A data-driven narrative "interactive-book" RPG in a dark-satirical, state-run-reincarnation dystopia — vanilla JS, no build, no server, no dependencies; it runs entirely in the player's browser and is playable now at grace.guywithgames.com.

  • Death is the loop, not a fail state. Each death is a Reissue: the State re-rolls your body, but your attributes, memories, convictions, and the bonds you remember persist — so a finite "cheat death" resource and your choices compound across lives toward one of ~30 endings across 10 chapters.
  • Deterministic choices, no hidden dice. Stat-checks are pure thresholds, not RNG; a locked choice shows its requirement, and knowledge-gated options only appear once you remember the right thing — branching that rewards what you've built, not luck.
  • Strict engine/content split. A single IIFE engine knows nothing about the story; every scene is data registered with Story.scene(...), so writing a chapter never touches engine code. Versioned, checksummed, lightly-obfuscated saves live in localStorage with a copy-pasteable export code — and a node smoke test asserts scene-graph integrity plus a 500-run fuzz (no dead-ends, no loops) after every change.

Halfax Dungeons

Godot 4 roguelike

A from-scratch Angband-style roguelike, 100 levels deep — ported file-by-file from a ~8,900-line Python build to ~7,200 lines of Godot 4 GDScript.
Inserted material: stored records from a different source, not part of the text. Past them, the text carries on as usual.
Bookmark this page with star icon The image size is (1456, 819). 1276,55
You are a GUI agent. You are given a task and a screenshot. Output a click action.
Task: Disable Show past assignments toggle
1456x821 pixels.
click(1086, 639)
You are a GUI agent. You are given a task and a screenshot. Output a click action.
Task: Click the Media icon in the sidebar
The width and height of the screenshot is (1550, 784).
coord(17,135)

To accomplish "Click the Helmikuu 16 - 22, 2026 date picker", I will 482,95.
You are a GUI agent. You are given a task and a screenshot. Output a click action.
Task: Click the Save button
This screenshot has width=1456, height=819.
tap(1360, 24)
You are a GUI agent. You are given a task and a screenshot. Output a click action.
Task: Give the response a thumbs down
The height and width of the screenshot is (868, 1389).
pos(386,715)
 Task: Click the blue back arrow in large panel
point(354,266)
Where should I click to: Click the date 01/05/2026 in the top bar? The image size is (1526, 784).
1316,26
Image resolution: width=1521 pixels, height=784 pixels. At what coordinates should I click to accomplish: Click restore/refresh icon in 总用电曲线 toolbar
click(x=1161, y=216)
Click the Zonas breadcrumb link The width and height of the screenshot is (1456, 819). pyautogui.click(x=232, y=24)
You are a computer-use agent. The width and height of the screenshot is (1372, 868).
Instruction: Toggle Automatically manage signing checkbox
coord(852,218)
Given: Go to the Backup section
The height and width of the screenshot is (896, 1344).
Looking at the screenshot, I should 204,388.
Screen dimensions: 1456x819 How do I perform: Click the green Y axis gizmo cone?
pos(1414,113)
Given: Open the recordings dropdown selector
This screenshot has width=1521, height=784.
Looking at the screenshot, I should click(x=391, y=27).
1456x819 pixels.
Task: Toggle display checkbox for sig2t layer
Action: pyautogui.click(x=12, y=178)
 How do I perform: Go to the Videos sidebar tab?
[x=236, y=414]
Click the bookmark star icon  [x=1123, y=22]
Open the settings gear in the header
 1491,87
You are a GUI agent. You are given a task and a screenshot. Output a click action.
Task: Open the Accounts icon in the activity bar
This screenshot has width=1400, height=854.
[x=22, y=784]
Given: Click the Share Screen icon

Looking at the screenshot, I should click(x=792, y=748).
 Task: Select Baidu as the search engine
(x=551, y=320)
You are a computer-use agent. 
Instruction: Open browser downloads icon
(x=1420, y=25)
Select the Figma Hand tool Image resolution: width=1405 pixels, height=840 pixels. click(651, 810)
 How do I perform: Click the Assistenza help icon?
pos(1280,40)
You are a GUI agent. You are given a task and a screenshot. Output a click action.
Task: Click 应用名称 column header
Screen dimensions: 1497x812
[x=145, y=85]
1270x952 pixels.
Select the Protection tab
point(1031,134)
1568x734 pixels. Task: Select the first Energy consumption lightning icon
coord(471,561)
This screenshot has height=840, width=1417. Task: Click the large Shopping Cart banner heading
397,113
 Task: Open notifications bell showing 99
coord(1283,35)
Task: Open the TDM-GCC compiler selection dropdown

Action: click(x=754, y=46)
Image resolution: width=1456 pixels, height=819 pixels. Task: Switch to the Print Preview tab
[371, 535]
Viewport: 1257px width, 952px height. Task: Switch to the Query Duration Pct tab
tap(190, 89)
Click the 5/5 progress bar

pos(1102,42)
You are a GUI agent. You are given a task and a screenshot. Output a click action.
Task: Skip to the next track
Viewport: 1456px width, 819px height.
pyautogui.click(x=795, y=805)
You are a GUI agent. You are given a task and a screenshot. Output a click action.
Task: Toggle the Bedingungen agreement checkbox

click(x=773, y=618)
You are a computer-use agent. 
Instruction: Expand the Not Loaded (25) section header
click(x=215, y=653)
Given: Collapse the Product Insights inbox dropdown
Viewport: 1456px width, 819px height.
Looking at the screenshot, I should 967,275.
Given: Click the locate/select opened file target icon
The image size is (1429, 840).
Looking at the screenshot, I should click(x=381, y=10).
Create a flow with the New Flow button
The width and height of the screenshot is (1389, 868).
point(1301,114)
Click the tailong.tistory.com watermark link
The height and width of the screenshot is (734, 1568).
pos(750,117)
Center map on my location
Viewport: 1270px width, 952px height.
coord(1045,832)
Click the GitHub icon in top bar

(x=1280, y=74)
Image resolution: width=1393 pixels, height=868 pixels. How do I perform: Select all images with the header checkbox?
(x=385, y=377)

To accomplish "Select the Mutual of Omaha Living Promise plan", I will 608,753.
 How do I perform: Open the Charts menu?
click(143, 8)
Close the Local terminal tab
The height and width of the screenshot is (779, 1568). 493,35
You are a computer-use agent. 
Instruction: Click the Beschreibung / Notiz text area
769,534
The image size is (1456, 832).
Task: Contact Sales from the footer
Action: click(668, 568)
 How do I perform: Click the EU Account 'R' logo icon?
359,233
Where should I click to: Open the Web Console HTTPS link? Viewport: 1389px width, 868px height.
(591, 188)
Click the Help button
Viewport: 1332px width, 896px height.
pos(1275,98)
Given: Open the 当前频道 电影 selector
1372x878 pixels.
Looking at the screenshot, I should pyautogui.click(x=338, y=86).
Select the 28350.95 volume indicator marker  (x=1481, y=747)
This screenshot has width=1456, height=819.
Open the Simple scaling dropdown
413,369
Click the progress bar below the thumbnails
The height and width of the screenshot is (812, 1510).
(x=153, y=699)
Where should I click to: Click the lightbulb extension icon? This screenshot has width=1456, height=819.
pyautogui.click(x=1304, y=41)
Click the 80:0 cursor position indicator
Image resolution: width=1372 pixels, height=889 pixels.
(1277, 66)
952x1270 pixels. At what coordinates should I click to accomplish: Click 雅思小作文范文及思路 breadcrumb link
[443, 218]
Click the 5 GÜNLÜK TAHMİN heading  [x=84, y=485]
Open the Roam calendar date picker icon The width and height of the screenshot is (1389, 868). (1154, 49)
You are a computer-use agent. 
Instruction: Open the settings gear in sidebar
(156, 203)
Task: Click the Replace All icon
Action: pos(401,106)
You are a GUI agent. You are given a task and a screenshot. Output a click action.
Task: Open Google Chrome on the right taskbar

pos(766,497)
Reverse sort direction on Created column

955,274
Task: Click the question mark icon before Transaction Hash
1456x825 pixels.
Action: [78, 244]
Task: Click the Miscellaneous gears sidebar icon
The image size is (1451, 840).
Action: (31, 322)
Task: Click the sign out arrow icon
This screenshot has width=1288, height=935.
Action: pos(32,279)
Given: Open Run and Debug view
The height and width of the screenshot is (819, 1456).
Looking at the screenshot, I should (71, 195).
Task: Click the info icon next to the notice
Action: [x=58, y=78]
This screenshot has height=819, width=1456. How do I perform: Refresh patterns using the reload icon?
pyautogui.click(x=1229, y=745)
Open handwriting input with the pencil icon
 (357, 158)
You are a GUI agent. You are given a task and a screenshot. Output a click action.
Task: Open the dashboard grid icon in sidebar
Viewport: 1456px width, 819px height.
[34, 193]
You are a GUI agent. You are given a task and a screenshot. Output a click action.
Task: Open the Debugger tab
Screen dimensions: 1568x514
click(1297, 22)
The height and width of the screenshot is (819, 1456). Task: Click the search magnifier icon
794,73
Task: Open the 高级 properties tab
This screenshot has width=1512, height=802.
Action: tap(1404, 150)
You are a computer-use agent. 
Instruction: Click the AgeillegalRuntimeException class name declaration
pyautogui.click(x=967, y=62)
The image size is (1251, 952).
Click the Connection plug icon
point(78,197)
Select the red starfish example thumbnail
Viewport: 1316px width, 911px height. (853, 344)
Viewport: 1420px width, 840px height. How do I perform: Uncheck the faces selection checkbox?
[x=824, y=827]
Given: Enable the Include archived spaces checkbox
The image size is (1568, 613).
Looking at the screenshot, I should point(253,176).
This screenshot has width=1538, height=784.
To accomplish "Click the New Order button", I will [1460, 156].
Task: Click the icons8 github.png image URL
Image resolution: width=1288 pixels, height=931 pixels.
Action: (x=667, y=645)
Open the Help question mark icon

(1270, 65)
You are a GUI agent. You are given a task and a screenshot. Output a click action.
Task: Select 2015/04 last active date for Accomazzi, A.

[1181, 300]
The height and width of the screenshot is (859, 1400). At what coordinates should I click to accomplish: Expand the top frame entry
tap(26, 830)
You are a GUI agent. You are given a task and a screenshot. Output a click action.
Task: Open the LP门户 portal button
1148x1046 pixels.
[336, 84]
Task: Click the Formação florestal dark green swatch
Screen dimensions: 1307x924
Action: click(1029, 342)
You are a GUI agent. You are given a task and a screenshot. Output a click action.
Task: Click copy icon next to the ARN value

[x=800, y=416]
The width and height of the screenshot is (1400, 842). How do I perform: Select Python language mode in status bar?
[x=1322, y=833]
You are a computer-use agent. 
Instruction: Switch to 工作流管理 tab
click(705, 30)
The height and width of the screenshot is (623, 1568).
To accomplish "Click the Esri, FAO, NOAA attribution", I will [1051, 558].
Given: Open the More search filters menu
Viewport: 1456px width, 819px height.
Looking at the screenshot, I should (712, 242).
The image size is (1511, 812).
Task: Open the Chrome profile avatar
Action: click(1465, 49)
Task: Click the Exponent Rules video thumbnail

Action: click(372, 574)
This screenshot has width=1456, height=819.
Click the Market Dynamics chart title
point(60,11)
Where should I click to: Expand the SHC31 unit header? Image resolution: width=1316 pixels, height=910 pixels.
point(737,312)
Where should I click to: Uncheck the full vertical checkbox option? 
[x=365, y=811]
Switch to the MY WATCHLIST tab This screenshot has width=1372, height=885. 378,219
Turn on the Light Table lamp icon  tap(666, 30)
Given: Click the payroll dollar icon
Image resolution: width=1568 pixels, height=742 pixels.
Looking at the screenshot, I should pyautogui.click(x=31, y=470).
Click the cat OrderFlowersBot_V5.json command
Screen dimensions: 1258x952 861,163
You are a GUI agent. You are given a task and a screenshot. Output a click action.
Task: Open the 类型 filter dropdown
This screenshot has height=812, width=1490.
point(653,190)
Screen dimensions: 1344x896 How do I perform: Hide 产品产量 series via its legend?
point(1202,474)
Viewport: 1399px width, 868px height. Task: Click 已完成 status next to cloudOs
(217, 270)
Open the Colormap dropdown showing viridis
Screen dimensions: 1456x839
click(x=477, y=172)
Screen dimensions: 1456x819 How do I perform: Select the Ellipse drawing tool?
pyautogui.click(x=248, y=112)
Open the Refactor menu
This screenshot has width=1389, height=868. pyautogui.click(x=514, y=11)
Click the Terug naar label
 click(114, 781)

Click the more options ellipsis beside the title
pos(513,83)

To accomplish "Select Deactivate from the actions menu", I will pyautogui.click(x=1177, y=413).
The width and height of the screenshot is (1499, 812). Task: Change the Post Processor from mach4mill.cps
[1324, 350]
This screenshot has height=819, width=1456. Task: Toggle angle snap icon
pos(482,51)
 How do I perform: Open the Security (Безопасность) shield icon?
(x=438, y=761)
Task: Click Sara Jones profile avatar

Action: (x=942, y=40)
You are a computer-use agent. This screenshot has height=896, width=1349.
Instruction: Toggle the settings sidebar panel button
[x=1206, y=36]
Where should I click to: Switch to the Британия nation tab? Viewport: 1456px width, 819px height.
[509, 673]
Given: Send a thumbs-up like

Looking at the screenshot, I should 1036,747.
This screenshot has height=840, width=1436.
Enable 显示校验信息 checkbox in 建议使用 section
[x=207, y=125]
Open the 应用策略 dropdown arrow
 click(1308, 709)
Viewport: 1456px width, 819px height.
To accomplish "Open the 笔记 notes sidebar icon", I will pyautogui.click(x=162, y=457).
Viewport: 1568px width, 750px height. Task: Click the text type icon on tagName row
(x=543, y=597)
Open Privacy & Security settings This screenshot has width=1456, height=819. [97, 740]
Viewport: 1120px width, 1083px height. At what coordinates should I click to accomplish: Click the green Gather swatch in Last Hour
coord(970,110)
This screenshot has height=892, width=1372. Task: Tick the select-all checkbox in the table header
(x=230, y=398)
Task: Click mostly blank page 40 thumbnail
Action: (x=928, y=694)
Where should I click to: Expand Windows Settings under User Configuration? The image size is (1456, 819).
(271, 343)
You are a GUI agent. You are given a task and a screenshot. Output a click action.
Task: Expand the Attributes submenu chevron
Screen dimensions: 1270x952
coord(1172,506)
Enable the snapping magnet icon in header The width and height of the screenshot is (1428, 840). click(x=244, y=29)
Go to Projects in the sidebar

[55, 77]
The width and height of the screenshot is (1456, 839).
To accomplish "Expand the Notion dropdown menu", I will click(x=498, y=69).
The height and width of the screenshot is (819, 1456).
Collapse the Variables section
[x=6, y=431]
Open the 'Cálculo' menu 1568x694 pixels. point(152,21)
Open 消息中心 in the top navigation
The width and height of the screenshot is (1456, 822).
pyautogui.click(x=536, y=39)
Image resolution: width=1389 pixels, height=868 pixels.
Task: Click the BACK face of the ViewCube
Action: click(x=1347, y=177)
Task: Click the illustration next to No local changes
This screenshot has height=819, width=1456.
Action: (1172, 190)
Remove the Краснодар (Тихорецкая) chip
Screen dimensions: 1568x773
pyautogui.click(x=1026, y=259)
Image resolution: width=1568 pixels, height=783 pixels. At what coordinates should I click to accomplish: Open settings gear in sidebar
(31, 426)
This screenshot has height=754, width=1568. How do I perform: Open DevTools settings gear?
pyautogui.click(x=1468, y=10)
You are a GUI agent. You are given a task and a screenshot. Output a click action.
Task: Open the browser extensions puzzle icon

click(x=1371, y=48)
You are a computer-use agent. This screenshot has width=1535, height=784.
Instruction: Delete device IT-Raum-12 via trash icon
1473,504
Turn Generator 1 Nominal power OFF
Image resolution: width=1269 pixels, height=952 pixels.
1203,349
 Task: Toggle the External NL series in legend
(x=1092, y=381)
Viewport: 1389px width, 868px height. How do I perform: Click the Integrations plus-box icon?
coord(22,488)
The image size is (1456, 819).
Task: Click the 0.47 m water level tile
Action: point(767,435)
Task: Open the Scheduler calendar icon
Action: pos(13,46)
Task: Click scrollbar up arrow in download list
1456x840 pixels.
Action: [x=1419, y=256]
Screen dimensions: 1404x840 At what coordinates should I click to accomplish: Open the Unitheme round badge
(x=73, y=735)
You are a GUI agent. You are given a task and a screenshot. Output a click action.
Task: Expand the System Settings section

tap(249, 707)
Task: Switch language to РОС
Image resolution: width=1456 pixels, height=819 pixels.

The standout isn't the game; it's the Borg, an autonomous agent that plays the whole thing by itself.

  • The game: depth-scaled difficulty (rarer items and elite monsters deeper, minibosses at floors 33/66/90 and a final boss at 100), melee + ranged combat with Bresenham line-of-fire, a magic system, town generation, and save/load — all driven by 12 hand-authored data tables (43 monsters, 25 weapons, 16 armor, plus artifacts, wands, scrolls, potions).
  • The Borg autoplayer: an autonomous bot on BFS pathfinding with path caching and anti-oscillation, reimplemented cleanly in GDScript — it runs the dungeon headless as a balance and regression harness, so the game effectively tests itself.
  • Built with discipline: the old Python version is deprecated but kept, with a documented file-by-file migration table to the Godot port so the two implementations never drift.

Skyhaven: Scrolls of the Elder Realm

browser RPG

A Skyrim-inspired RPG built in pure HTML, CSS, and JavaScript — no framework, no build tools — with a parallel Godot 4 port scaffolded.

  • Hand-authored depth: ~11 playable races and 6 classes in full character creation, 13 skills, ~66 items, 13 enemy types, 10 locations, 8 NPCs, and 7 multi-stage quests.
  • Real Elder-Scrolls systems: magicka/stamina pools, skill leveling, stealth, smithing / enchanting / alchemy, turn-based combat, and localStorage saves — themed throughout, dragons and all.

Halcity

Python + Pygame

A SimCity-style city builder in pure Python + Pygame (~3,900 lines), grown up from an earlier Tkinter prototype — with a genuinely deep simulation under the pixel art.

  • A two-layer world: a 150×100 surface map plus a Tab-toggled underground layer for water and sewer pipes (each servicing a 4-tile Manhattan radius), with coverage math feeding back into happiness and pollution.
  • A real economy: 10 tracked stats — money, population, jobs, food, energy, happiness, pollution, water, sewage, prestige — updated by an explicit per-turn formula, with random events and a prestige→decree system of city-wide buffs.
  • Building subtypes (5 power-plant types, three variants each of residential / commercial / industrial / farm), each with a runtime-rendered 48×48 sprite, smart auto-tiling roads, and JSON save/load that auto-migrates old saves.